**What is asked**. Can you reproduce the data below, starting with the line that contains "Klage på advokat (361, 262)" and going on through the line that contains "Next (158, 360)", with both of those lines included? Leave the pictures out of your answer.
+++
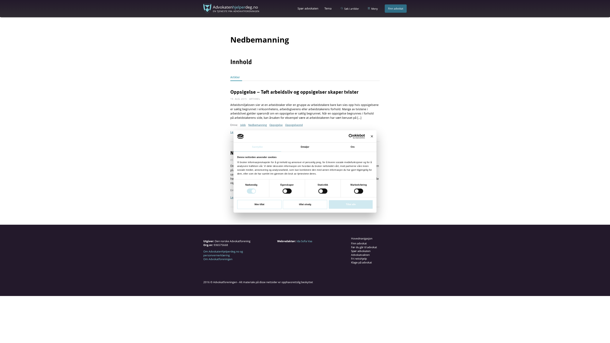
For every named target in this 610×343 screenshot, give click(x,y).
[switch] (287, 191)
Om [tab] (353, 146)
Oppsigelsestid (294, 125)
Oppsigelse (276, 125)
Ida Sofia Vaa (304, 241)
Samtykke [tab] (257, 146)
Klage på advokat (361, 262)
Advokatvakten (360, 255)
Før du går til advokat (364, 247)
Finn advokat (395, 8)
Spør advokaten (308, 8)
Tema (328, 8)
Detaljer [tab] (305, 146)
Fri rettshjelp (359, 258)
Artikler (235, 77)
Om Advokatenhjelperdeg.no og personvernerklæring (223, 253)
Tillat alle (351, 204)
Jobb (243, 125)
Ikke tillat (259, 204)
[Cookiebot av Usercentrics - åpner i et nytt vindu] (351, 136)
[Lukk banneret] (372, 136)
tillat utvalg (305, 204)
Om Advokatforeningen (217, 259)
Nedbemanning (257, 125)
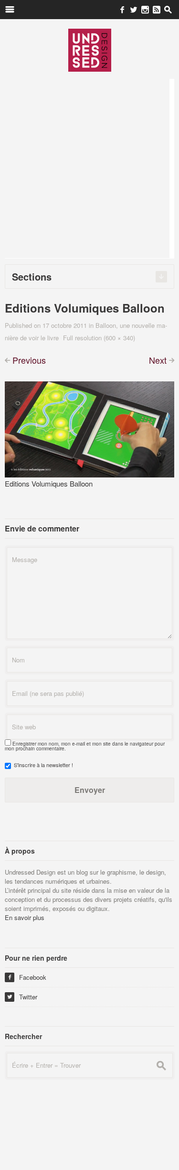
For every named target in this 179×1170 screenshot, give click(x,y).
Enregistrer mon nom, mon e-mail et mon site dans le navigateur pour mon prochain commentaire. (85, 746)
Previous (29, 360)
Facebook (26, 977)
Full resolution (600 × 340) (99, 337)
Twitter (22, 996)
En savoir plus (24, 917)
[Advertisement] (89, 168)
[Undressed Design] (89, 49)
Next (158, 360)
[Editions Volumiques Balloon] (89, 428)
+++
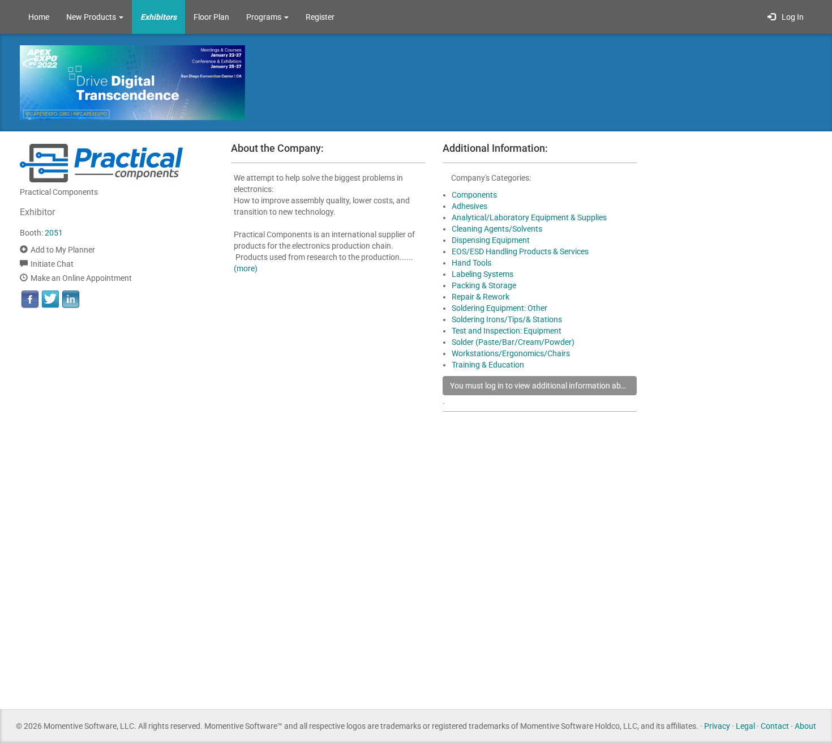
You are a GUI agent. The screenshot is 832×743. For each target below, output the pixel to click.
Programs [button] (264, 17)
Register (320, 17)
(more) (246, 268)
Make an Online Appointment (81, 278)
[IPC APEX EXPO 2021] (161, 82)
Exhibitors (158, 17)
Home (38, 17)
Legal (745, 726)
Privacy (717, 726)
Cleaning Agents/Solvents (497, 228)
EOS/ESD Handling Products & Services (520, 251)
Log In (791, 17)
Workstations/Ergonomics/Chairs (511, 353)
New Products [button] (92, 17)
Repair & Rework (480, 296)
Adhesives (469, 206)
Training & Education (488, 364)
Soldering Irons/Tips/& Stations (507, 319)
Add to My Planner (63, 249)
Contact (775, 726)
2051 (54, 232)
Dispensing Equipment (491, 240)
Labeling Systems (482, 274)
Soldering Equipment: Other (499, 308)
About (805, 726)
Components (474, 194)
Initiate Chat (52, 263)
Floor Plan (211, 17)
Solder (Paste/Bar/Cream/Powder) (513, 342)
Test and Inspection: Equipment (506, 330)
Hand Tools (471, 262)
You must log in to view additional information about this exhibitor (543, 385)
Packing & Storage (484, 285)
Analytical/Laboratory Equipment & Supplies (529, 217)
+++
**Result for this exercise**.
Klage på advokat (361, 262)
Advokatvakten (360, 255)
Før du går til advokat (364, 247)
Finn advokat (395, 8)
Spør advokaten (308, 8)
Tema (328, 8)
Detaljer [tab] (305, 146)
Fri rettshjelp (359, 258)
Artikler (235, 77)
Om Advokatenhjelperdeg.no og personvernerklæring (223, 253)
Tillat alle (351, 204)
Jobb (243, 125)
Ikke tillat (259, 204)
[Cookiebot av Usercentrics - åpner i et nytt vindu] (351, 136)
[Lukk banneret] (372, 136)
tillat utvalg (305, 204)
Om Advokatforeningen (217, 259)
Nedbemanning (257, 125)
For every named target in this 179×1170 screenshot, give click(x,y).
Enregistrer mon nom, mon e-mail et mon site dans le navigateur pour mon prochain commentaire. (85, 746)
Previous (29, 360)
Facebook (26, 977)
Full resolution (600 × 340) (99, 337)
Twitter (22, 996)
En savoir plus (24, 917)
[Advertisement] (89, 168)
[Undressed Design] (89, 49)
Next (158, 360)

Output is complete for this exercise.